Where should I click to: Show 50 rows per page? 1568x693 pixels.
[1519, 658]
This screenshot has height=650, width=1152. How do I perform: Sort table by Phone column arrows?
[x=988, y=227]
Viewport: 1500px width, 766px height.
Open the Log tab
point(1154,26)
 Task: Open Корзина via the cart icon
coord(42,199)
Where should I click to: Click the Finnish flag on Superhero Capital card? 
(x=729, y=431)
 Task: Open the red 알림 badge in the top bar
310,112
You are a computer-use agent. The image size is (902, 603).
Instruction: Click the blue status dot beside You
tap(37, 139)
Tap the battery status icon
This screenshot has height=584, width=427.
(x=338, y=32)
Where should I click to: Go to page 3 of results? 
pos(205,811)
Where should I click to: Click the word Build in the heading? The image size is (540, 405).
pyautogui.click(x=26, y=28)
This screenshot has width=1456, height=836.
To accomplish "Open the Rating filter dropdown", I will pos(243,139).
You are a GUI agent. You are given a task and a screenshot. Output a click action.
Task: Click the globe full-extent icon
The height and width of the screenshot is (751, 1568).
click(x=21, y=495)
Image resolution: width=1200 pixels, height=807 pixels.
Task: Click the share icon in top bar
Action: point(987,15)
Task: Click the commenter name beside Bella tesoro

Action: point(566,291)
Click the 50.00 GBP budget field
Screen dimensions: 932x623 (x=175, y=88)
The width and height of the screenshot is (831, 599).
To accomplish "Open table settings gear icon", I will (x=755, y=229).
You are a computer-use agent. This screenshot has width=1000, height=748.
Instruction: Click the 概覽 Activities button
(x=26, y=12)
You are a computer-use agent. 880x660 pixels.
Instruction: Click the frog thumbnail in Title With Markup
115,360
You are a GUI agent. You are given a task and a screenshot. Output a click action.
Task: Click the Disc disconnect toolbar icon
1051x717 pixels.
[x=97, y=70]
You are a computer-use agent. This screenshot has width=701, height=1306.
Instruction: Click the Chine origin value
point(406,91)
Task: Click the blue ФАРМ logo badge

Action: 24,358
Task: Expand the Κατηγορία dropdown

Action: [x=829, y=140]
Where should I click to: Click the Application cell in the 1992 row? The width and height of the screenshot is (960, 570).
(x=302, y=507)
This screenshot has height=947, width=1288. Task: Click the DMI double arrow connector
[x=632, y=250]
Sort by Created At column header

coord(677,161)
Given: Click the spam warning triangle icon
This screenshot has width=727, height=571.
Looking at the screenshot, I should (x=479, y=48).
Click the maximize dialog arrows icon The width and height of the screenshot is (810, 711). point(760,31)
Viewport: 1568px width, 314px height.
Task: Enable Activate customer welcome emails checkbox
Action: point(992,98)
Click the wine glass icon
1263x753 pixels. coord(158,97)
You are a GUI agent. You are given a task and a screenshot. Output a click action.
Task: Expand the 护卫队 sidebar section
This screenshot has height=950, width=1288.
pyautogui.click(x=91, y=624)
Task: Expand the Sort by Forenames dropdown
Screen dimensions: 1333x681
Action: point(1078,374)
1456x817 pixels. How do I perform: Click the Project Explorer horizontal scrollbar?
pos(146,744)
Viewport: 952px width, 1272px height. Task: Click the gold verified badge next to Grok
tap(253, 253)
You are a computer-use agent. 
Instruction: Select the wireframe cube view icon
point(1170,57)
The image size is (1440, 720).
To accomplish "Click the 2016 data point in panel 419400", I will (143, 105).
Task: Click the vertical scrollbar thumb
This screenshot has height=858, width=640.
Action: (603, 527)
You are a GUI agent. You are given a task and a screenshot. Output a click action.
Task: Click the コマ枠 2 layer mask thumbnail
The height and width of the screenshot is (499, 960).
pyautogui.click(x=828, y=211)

TASK PROMPT
Recast the records starting at the line containing "The image size is (1440, 720)." and ending at the line containing "Action: (603, 527)" as a Markdown table with the columns Row and Text, numbering each line and omitting blank lines. Include only those lines.

RESPONSE
| Row | Text |
|---|---|
| 1 | The image size is (1440, 720). |
| 2 | To accomplish "Click the 2016 data point in panel 419400", I will (143, 105). |
| 3 | Task: Click the vertical scrollbar thumb |
| 4 | This screenshot has height=858, width=640. |
| 5 | Action: (603, 527) |